** Start of Listed records **

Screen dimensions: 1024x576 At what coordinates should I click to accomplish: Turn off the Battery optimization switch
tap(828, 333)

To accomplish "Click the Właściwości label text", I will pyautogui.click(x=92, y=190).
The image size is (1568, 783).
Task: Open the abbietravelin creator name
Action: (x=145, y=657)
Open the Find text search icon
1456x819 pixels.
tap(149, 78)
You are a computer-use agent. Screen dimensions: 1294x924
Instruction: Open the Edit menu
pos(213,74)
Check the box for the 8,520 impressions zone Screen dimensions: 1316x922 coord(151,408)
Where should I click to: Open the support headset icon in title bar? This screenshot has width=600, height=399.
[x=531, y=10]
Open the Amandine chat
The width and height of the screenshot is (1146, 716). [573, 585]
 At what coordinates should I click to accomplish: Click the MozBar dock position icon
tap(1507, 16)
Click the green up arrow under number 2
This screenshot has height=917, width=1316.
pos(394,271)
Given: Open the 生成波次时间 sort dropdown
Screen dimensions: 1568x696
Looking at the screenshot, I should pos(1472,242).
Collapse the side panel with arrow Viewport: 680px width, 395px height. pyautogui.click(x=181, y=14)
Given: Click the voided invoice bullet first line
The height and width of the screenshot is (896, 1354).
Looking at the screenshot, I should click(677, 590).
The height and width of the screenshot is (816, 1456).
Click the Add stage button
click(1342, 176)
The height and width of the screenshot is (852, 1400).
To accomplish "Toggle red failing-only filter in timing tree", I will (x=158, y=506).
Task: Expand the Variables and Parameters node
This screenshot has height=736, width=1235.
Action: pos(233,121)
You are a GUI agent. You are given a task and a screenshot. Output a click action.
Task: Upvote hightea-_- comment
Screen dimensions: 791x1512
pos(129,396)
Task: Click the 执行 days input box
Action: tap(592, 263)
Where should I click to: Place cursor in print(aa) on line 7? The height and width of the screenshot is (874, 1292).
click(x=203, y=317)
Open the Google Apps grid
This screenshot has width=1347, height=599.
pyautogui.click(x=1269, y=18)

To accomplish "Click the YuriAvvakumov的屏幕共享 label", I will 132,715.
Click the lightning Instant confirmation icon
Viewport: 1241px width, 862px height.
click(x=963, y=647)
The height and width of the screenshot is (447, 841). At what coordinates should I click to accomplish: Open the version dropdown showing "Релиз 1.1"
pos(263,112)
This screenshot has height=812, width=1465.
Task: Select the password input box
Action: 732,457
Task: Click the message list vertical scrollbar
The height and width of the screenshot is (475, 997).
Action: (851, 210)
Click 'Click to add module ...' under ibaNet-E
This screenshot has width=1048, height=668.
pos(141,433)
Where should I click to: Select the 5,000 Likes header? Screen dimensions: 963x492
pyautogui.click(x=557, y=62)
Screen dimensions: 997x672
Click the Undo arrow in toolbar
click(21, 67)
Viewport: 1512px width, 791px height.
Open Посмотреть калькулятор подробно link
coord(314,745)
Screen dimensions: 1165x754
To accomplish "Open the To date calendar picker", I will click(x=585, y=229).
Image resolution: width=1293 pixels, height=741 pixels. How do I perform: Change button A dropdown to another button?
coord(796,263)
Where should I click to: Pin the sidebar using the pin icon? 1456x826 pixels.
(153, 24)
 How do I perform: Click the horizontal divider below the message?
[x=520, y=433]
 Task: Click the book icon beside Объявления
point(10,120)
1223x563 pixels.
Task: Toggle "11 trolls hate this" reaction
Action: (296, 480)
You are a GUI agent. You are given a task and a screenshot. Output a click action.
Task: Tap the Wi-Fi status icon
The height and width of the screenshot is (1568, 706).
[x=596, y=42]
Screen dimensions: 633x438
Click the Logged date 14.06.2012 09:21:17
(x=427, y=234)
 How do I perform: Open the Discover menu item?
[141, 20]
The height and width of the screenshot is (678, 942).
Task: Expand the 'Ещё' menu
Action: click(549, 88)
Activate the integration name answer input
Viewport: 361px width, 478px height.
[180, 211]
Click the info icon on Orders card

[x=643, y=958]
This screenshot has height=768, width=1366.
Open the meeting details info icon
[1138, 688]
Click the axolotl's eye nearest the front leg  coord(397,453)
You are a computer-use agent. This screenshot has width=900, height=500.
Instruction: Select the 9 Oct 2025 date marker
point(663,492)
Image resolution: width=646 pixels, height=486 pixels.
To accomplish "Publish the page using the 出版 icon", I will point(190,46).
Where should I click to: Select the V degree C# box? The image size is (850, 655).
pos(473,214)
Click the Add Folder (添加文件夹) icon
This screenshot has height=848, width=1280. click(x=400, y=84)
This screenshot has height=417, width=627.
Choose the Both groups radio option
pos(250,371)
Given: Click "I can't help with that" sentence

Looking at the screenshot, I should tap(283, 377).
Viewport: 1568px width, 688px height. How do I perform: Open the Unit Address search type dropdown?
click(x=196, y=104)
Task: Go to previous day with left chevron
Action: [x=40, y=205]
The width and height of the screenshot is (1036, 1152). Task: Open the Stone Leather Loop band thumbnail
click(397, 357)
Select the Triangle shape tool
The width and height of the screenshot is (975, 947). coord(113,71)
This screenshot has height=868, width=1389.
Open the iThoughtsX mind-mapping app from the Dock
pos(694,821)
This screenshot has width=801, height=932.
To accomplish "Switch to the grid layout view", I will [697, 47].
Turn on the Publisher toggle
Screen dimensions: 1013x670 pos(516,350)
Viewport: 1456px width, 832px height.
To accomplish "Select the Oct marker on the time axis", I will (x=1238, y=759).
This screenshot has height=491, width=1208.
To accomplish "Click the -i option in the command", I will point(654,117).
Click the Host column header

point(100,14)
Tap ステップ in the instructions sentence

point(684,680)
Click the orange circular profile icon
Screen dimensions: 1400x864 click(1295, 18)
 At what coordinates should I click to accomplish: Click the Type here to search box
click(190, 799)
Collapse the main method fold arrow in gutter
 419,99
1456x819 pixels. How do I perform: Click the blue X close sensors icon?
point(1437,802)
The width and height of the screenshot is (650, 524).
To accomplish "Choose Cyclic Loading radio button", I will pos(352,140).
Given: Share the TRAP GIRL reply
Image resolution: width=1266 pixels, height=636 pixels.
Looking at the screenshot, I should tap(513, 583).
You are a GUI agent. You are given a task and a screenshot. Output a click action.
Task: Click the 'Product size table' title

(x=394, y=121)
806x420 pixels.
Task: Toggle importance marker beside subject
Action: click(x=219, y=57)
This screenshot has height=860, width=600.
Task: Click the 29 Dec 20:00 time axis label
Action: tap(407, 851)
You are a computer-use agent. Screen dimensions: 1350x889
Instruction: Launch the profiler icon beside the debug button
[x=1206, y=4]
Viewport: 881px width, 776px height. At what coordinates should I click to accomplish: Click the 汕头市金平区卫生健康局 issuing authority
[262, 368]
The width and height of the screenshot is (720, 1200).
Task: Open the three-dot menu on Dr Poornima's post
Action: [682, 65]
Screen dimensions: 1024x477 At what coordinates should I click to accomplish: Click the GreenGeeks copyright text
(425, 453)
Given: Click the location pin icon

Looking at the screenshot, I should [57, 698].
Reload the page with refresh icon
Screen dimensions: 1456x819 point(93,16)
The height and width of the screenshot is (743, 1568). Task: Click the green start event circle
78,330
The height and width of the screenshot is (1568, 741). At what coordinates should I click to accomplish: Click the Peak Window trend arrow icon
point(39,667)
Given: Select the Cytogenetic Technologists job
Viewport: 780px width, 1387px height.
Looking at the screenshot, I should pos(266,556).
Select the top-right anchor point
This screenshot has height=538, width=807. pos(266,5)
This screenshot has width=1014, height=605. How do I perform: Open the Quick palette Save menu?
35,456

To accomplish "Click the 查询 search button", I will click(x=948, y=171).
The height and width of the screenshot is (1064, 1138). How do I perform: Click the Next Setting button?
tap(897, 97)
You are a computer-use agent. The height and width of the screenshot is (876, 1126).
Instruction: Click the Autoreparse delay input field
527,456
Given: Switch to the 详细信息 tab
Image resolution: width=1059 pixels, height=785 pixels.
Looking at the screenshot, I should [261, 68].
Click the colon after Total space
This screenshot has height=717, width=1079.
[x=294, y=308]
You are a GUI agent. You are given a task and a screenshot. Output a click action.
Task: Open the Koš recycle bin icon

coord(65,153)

** End of Listed records **

▶ [Problem]: Copy out the records again unchanged, beginning at the line that contains "Activate the integration name answer input" and ending after the line that contains "Click the axolotl's".

▶ [The reply]:
Activate the integration name answer input
Viewport: 361px width, 478px height.
[180, 211]
Click the info icon on Orders card

[x=643, y=958]
This screenshot has height=768, width=1366.
Open the meeting details info icon
[1138, 688]
Click the axolotl's eye nearest the front leg  coord(397,453)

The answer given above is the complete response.